The χ2 likelihood ratio was 29.273; the overall model P value was .0006.
Discussion
To our knowledge, this is the first study of the uptake of genetic testing among AA women with ovarian cancer. Thirty‐five percent of AA women with ovarian cancer who completed the follow‐up AACES survey reported having had genetic testing. In accordance with differing recommendations, these genetic testing rates were higher than those reported in the context of breast cancer; 26.7% was reported by McCarthy and colleagues 27 in a population‐based study of AA women diagnosed with breast cancer. Others 28 have reported substantially higher rates of genetic testing uptake (58%) among AA women. However, these higher rates were found when the denominator was based on women who received genetic counseling, were deemed eligible, and were then referred for genetic testing. Neither the current study nor the McCarthy study assessed whether women had undergone genetic counseling and been advised to have genetic testing but decided otherwise. However, on the basis of National Comprehensive Cancer Network guidelines, all of the women in our sample, by virtue of their ovarian cancer diagnosis, were appropriate for referral to genetic testing.
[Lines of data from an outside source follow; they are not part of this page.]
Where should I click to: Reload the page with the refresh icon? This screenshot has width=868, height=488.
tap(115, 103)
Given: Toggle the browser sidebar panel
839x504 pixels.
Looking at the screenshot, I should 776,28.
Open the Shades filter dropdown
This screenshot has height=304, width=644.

In this study, we found that the AA women with ovarian cancer who reported discriminatory hiring, lower income, and being single were least likely to report having had genetic testing. Other factors related to religiosity/spirituality, family history, Medicaid health insurance, health care provider trust, and everyday experiences of discrimination were not statistically significantly associated with genetic testing uptake despite prior evidence indicating that these concerns limit uptake. 4
This study is among the few to assess well‐validated discrimination measures. Although the reliability of the everyday discrimination scale was replicated in this sample, the major discrimination scale had poor internal consistency in this sample. This may be due to the characteristics of the sample, including the high levels of insurance coverage and the relatively high levels of trust participants reported in their health care provider. Women with more extensive experience with major discrimination may have self‐selected out of study participation, and this could have limited variability in responses to the items.
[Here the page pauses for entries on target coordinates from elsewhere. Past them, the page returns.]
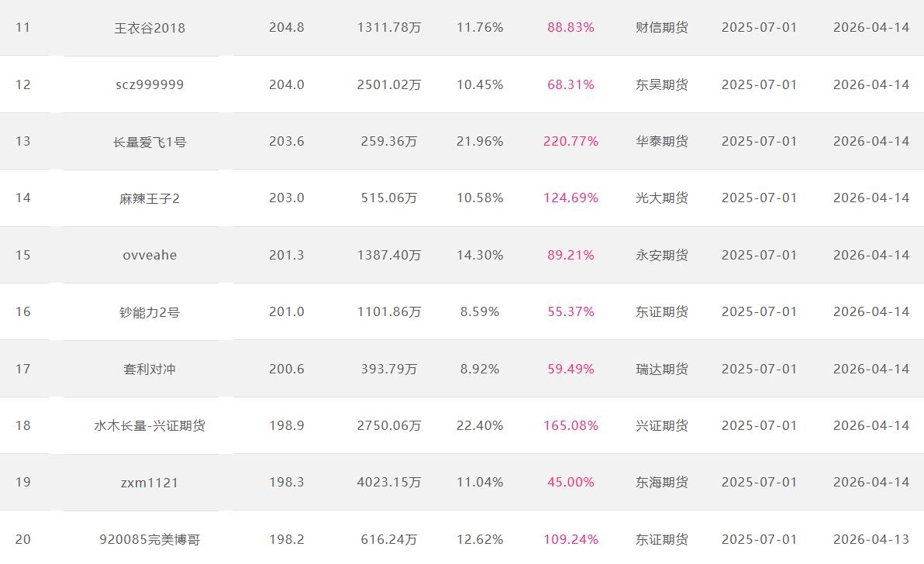
Task: Open the ovveahe account link
Action: (x=150, y=255)
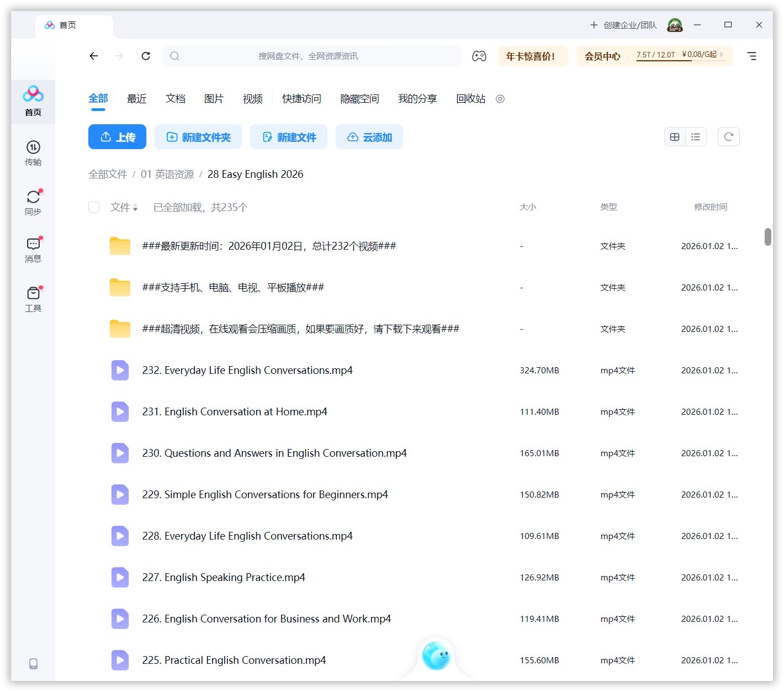This screenshot has width=784, height=692.
Task: Switch to the 回收站 tab
Action: (x=470, y=99)
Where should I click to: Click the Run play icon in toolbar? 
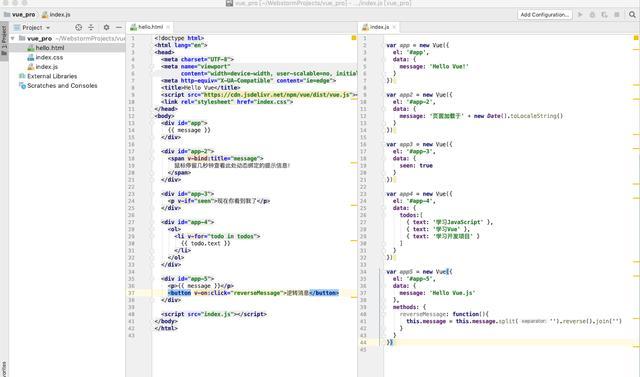pyautogui.click(x=580, y=15)
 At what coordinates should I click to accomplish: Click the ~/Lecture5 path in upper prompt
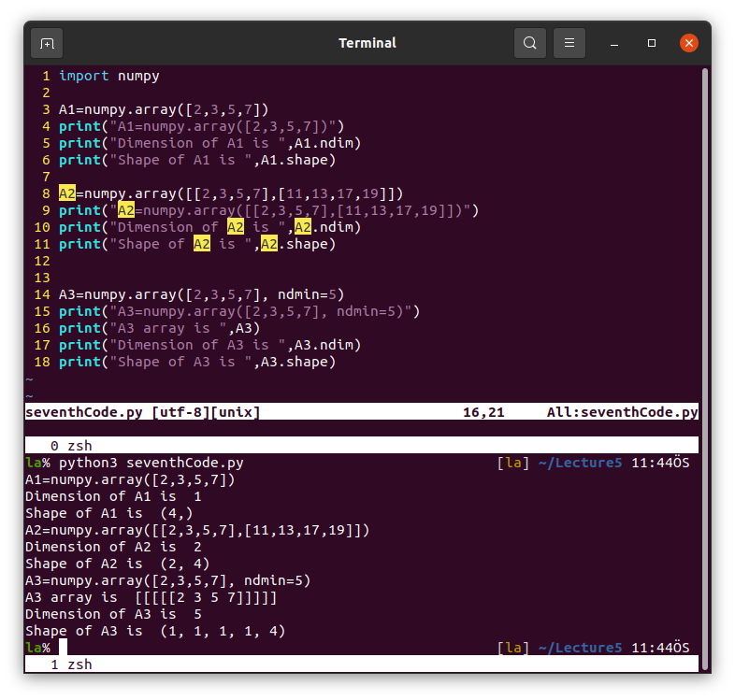click(580, 463)
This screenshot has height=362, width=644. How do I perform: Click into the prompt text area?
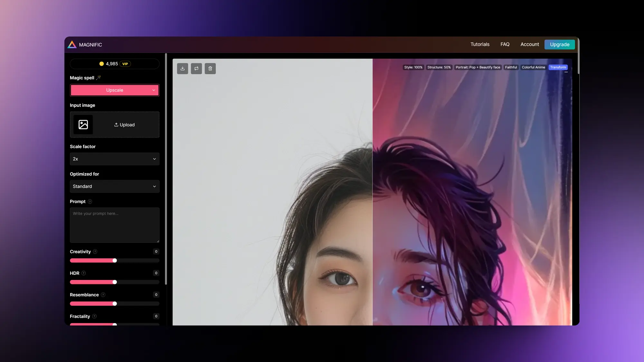(115, 225)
It is also noteworthy that the 2 discrimination scales assess conceptually distinct aspects of discrimination. Everyday experiences are thought to tap into chronic slights and hassles based on race, 29 whereas major discrimination experiences can be past experiences of racial bias that are thought to have a negative effect on social standing. 30 Accordingly, differences have been found in the association of these measures with health outcomes. 21 , 31 Everyday discrimination has been negatively associated with mental health outcomes, 21 , 31 whereas major discrimination has been negatively associated with self‐rated health. 32 Others have recommended that this distinction be more carefully considered when one is conceptualizing how discrimination experiences—whether daily or over a lifetime—influence health outcomes. 21 , 31 For example, in considering AA women's general reticence to access genetic services, one might start with the premise that major discrimination experiences, more than everyday ones, activate AA women's perception that unfair systems increase the potential for misuse of genetic test results. Accordingly, measures of perceived discrimination that can be tied more closely to this conceptualization should be considered. This work could be informative in directing communication approaches to increase AA women's access to genetic services.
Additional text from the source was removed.